While TripAdvisor’s Morris sings the praises of Serengeti, he cites another technological innovation for being particularly effective in helping his company contain its outside legal costs: TripAdvisor uses software that allows employees to customize and generate standard legal documents frequently used in the company’s business operations.

“Obviously, it would be difficult to do this with extremely complex documents, but for certain run-of-the-mill, frequently used agreements, like nondisclosure and basic sales agreements, this is a great self-service tool,” he says.

The self-service document program frees up in-house counsel to concentrate on matters that have a higher value to the company, meaning there’s less work that needs to be shipped to outside counsel, Morris says.

Providence attorney Michael M. Goldberg, co-chair of the Rhode Island Bar Association’s Technology in the Practice Committee, sees the value in an in-house automated document program and what it means for outside counsel like himself.

“The days are gone when you could make a living filling out forms for people,” the business litigator says.

Goldberg says he deals with cost-conscious corporate clients all the time as a solo practitioner, forcing him to think outside the box in reducing his own costs.

For example, Goldberg says he realizes savings by using a “virtual paralegal” who lives in Indiana.

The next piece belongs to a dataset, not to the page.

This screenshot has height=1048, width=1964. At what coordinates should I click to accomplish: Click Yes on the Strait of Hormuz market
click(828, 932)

In addition to saving on office expenses, he gets the marketing benefit of being able to remind his clients that he’s watching his costs to save them money.

“In my engagement letter, I specifically say that to keep costs lower, I may retain parties outside this firm to assist in certain administrative tasks,” Goldberg says. “No client’s going to object to that.”

Secondary markets

When the location of counsel is not important, corporate clients are finding that money can be saved by retaining outside counsel in secondary markets with lower billing rates.

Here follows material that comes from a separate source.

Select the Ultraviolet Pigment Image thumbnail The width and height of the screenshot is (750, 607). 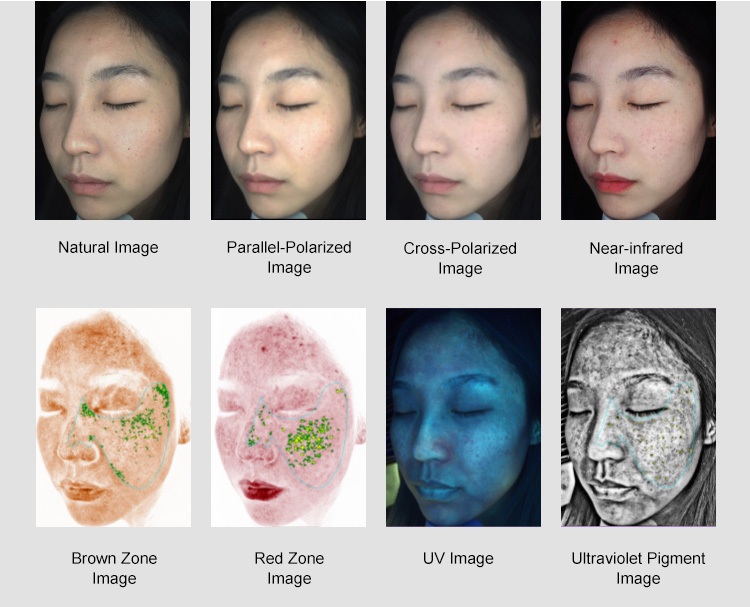pyautogui.click(x=639, y=418)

Goldberg has first-hand experience with that. He started his legal career in New Jersey before relocating to Rhode Island. He says that he has retained clients from New Jersey who are more than happy to pay him at his Rhode Island rates rather than the New York City market rates they normally would pay.

“The cost of living is a lot less expensive in Rhode Island compared to New York City, so I can quote a lower price,’ he says.

Yelnosky for one isn’t surprised by that dynamic.

“Increasingly what we’re seeing is general counsel realizing that the quality of work, at least to some matters, is indistinguishable, but it costs a hell of a lot more if it’s a lawyer out of Boston as opposed to a lawyer out of Providence.”

One of the more noteworthy developments in recent years is the rise of “legal operations professionals,” according to Perlman. Large companies are increasingly looking to legal operations professionals to find new ways to deliver legal services to the company in an efficient manner.

“That includes looking with increased scrutiny at how outside counsel are doing their work,” he says. “The rise of legal operations professionals is very illustrative of the new way of thinking in in-house legal departments.”